This post is older than 2 years and might not be relevant anymore
More Info: Consider searching for newer posts

TWI hanging in nrf_twim_event_check

I am using TWI 0 to communicate with an external EEPROM.  99% of the time this is going succesfully.  For reasons best known to itself, my eeprom will sometimes fail to acknowledge read requests properly, leaving the SDA line in an abnormal state.

I can identify that this has happened via a timeout and would have been able to recover, but the TWI interface is hanging in         while (!nrf_twim_event_check(p_twim, evt_to_wait))  within twim_xfer() from SDK 15.3.0

Rather than ensure my slave device never does anything unexpected, I'd prefer to make my code able to withstand these faults, simply providing back a read error.

Are there any recommended methods for adding a timeout within this loop or for clearing flags externally so that this loop breaks out with a fault instead of continuing to hang?

  • In answer to your question about the hardware Karl, I'm using an NRF82532 on a 3rd party module on a custom board, sorry it would probably have been easier were I still on the dev kit.

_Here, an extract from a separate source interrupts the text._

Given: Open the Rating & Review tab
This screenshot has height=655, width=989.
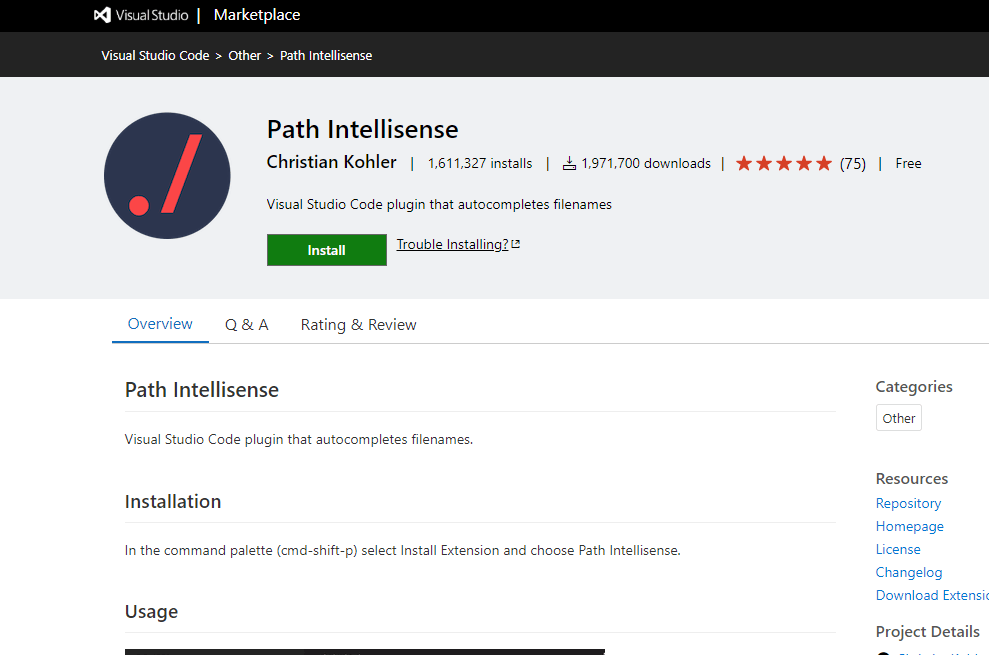Looking at the screenshot, I should click(358, 324).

    I have been looking to impliment  the twi_clear_bus option to see if that helps resolve the while loop, though I have been struggling to place this where it has access to the necessary structures.

    twi_clear_bus is wanting a pointer to a structure of type nrf_drv_twi_config_t that tells it which pins need toggling.

    However, where I am detecting this lockup of while (!nrf_twim_event_check(p_twim, evt_to_wait)) is within twim_xfer() and I do not believe this has access to the same structures - I'm not sure if I may need to use the instance number to look up the config information using something like &m_cb[p_instance->drv_inst_idx]

    In the mean time I've started seeing an indication of what it is that the slave is doing that is not acceptable to the nordic twi parser.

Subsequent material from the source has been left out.